A lot of this deep learning innovation in AI is happening in Silicon Valley, as might be expected. But it is also happening in a less obvious place – China. In a country with over 1.3 billion people, all of whom have essentially no privacy rights, both state-funded and private companies in China are pouring billions of dollars into using artificial intelligence to process the mountains of data available within the country. One such company has developed a system that will instantly profile people as they are walking down the street. The system identifies the various characteristics of the individual – clothing, skin color, hygiene, etc. – and then compares it in real-time with what it has learned about other people with similar characteristics. The concept is that the system could be used to do everything from identifying potential criminals to determining who might be a good prospect to stop on the street and offer to come into your nearby store.

While some of this may seem cool and perhaps a bit scary, you might be wondering what the true impact of this Fourth Industrial revolution will be. Undoubtedly, one of the biggest impacts of AI on our society over the next decade will be its effect on jobs. Many experts believe that up to 40% of our current jobs be “lost” due to AI. Humans will be forced to adapt, just as they have in technological revolutions of the past. Coachmen, bowling pin setters, switchboard operators, ice cutters, human alarm clocks (aka “a knocker-up”, and yes, they really existed), and scores of other jobs have all been replaced by technology.

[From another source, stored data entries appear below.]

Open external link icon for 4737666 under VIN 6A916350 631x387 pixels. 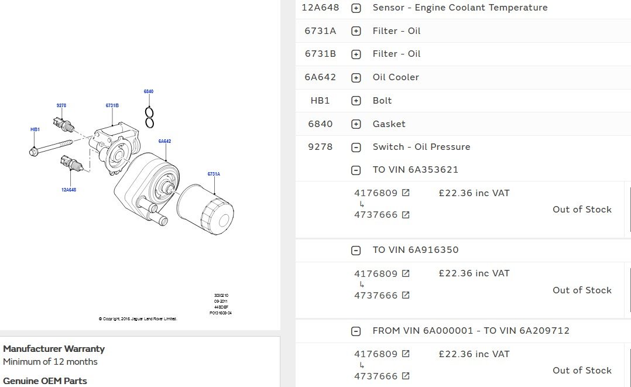click(406, 296)
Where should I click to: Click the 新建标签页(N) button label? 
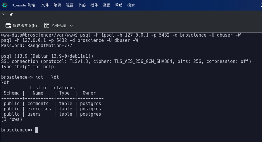[x=25, y=25]
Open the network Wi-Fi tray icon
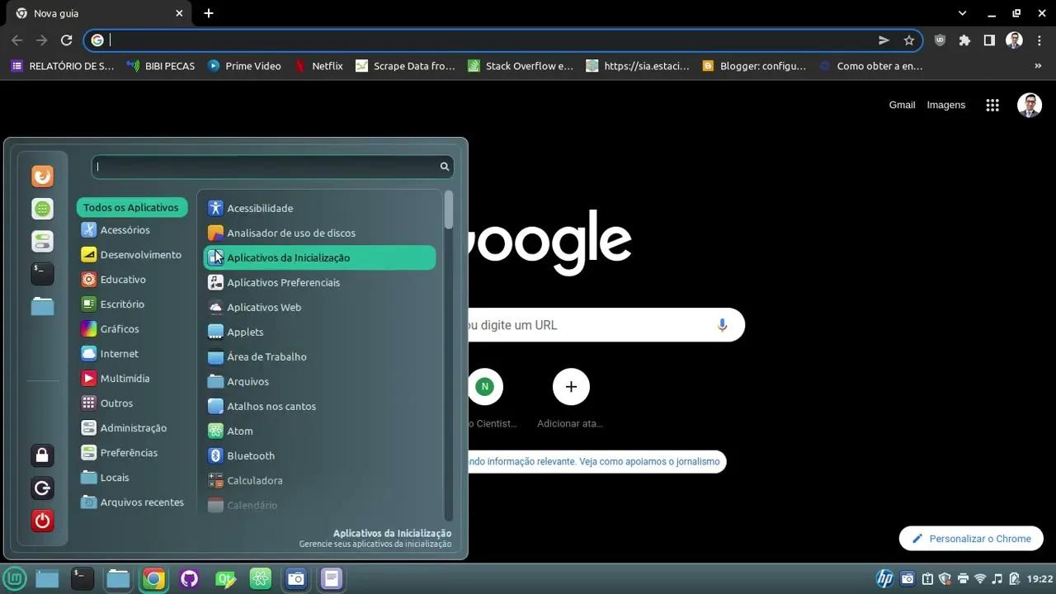 [980, 578]
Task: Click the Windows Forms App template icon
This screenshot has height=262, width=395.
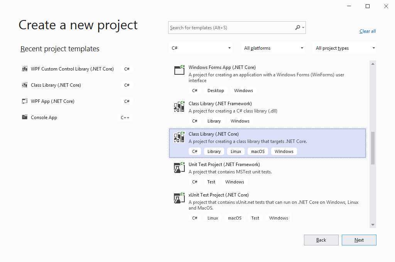Action: (179, 70)
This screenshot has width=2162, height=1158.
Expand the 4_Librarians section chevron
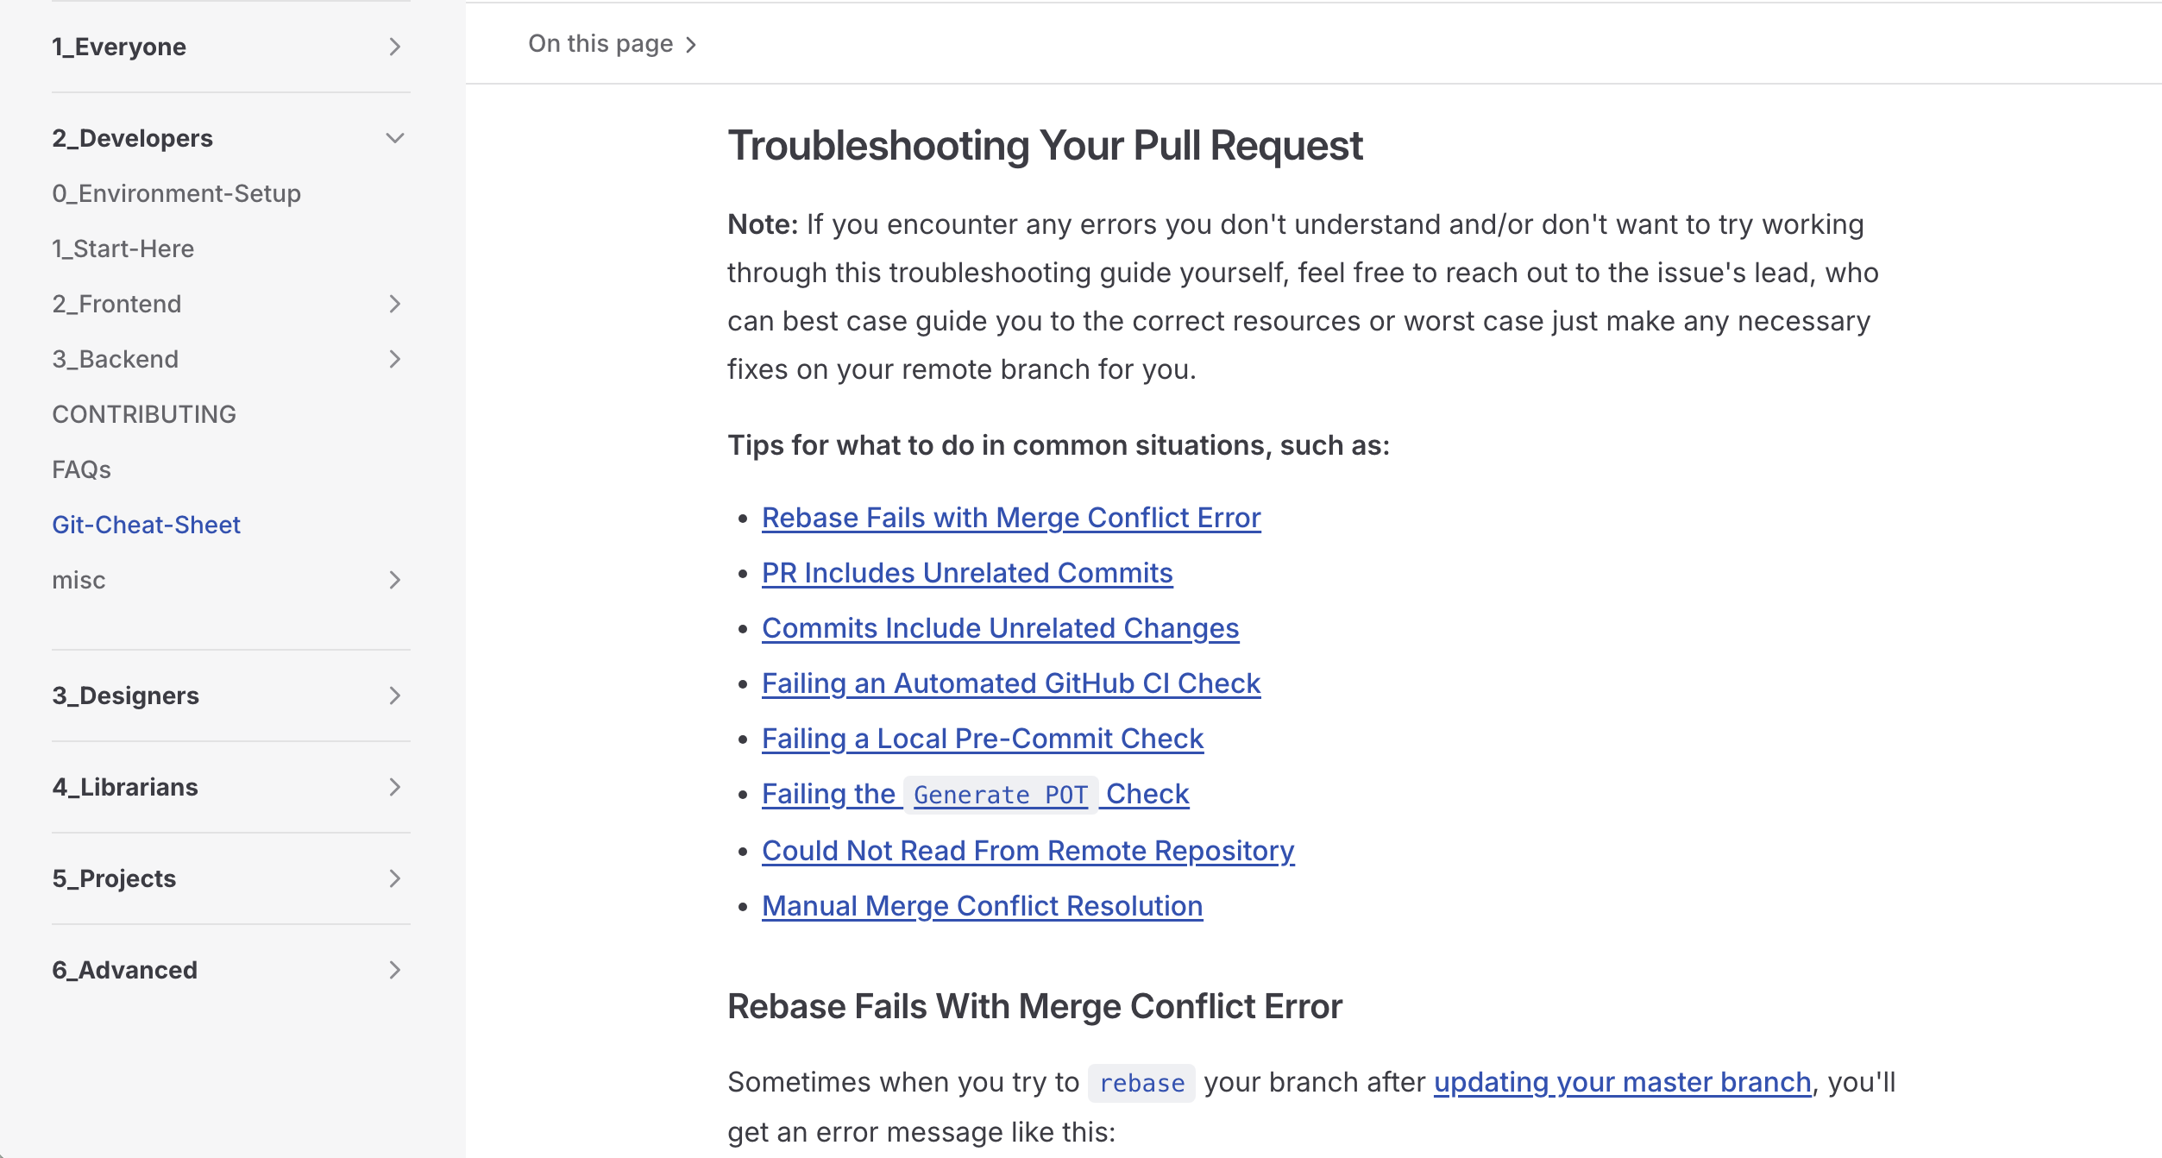(x=394, y=787)
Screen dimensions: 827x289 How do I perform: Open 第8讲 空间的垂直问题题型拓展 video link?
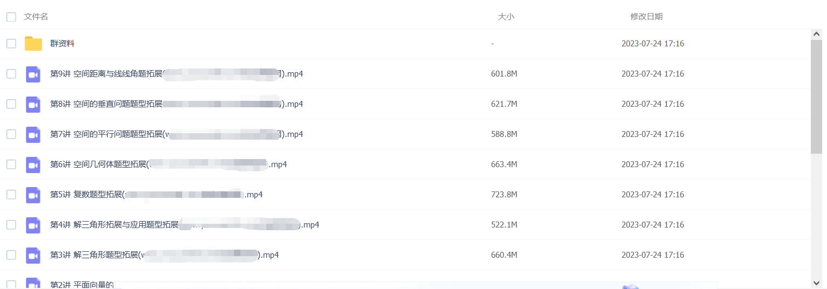(x=176, y=104)
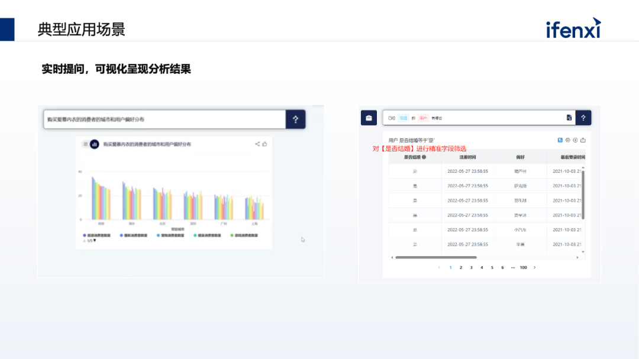
Task: Click the share icon above the bar chart
Action: (x=257, y=144)
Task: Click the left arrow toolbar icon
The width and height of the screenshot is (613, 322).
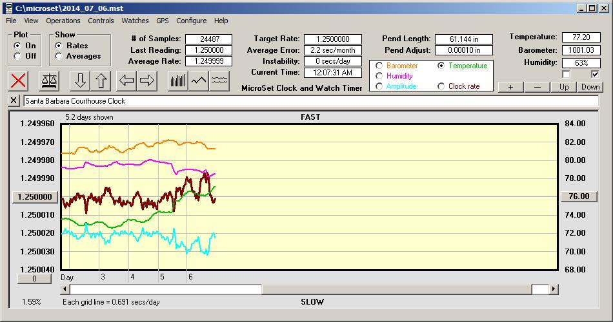Action: (x=126, y=81)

But what about promotional products? The jobs that AI will be replacing first are the ones that are routine and rule-based. Think about tax preparers, taxi and ride-sharing drivers, farmers, construction workers, etc. The ones that will be harder to replace are those that require creativity and human emotion, such as photographers, artists, psychologists, and social workers, just to name a few. And yes, promotional products professionals fit squarely in this category. So, the good news is there is no need to post your resume on your favorite job site quite yet (but note that they too use AI to match prospects to jobs!). The best advice for now is to sit back, relax, and embrace the AI revolution happening around you. Like it or not, it’s here to stay.